Richard Dunn: Work from Chemnitz, Sachsen2000

During June/July 2000 Richard Dunn was artist in residence at the Kunstsammlungen Chemnitz, Saxony, Germany. A large studio in the museum was provided as was unfettered access to the museum’s collection. Dunn focused on those elements of the substantial and varied collection that had a particular reference to Chemnitz’s history in modernist art, architecture and textiles.

In reflecting on these objects as social documents, there emerged a compelling link between machine manufacture, especially for the textiles industry, innovation and modernism, particularly exemplified in the industrial architecture that flourished before 1933 and the textiles products, exemplified by turn-of-the-century intricately patterned machine-knitted stockings.

In the nineteenth century, Chemnitz, the ‘Saxony Manchester’, was a world centre for textiles and the manufacture of machinery for the textiles industry in Europe, including for Manchester in England and Lødz in Poland.
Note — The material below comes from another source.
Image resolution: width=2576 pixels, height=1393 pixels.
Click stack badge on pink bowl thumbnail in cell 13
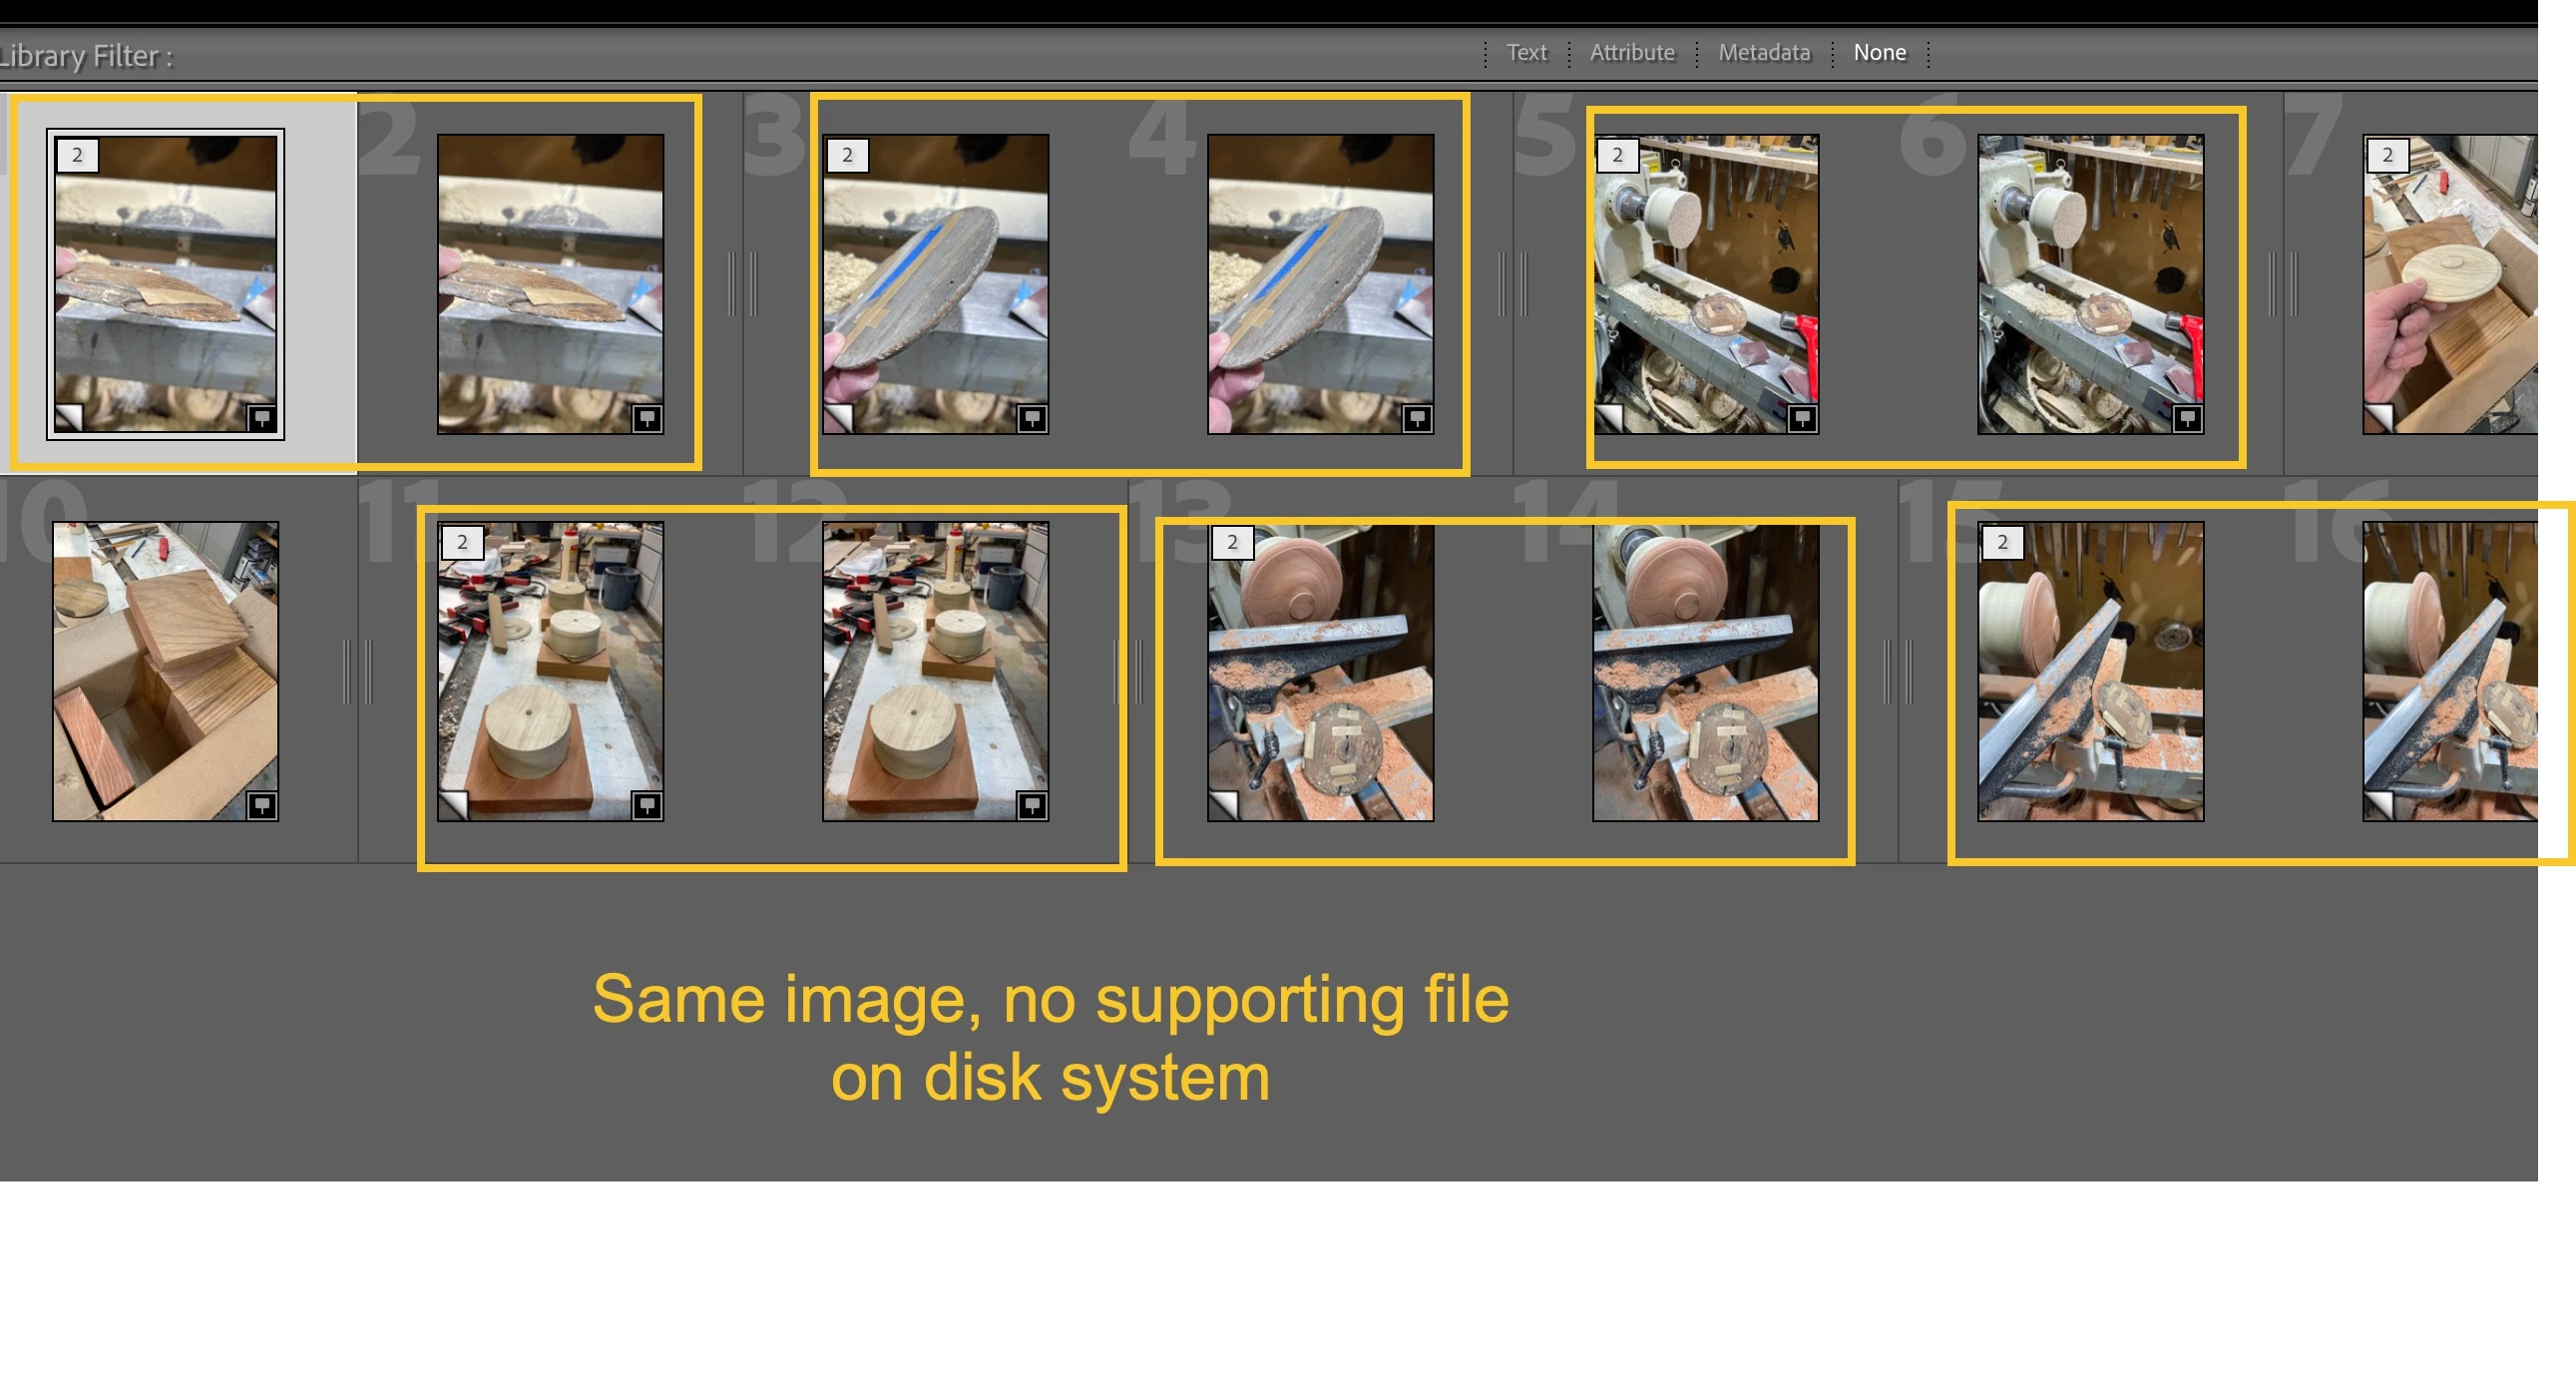[1232, 542]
Architects such as Erich Mendelsohn, Hans Poelzig, artists like Edvard Munch, Schmidt-Rottluff, Erich Heckel, Ludwig Beckmann and designer Henry van de Velde (who designed a villa for the textile manufacturer Herbert Esche), received the patronage of the industrialists in Chemnitz in an environment supportive of the new.

With the destruction of the inner city by war-time bombing and the reconfiguration of the city and its architecture during the nineteen-sixties under socialism in the newly re-named city of Karl-Marx-Stadt, there is a fracture between the past, present and future that is now being bridged as Chemnitz remakes itself in the unified Germany.

The work comprised abstract paintings and the photographic works that were their reference. These photographs combined images of buildings in Chemnitz designed in the 1920’s and the 1960’s. That is, pre-national socialist / modernist architecture at the end of the city’s successful industrial/textile producing and culturally rich history and later, after socialist reconstruction following Chemnitz’s renaming as Karl-Marx-Stadt.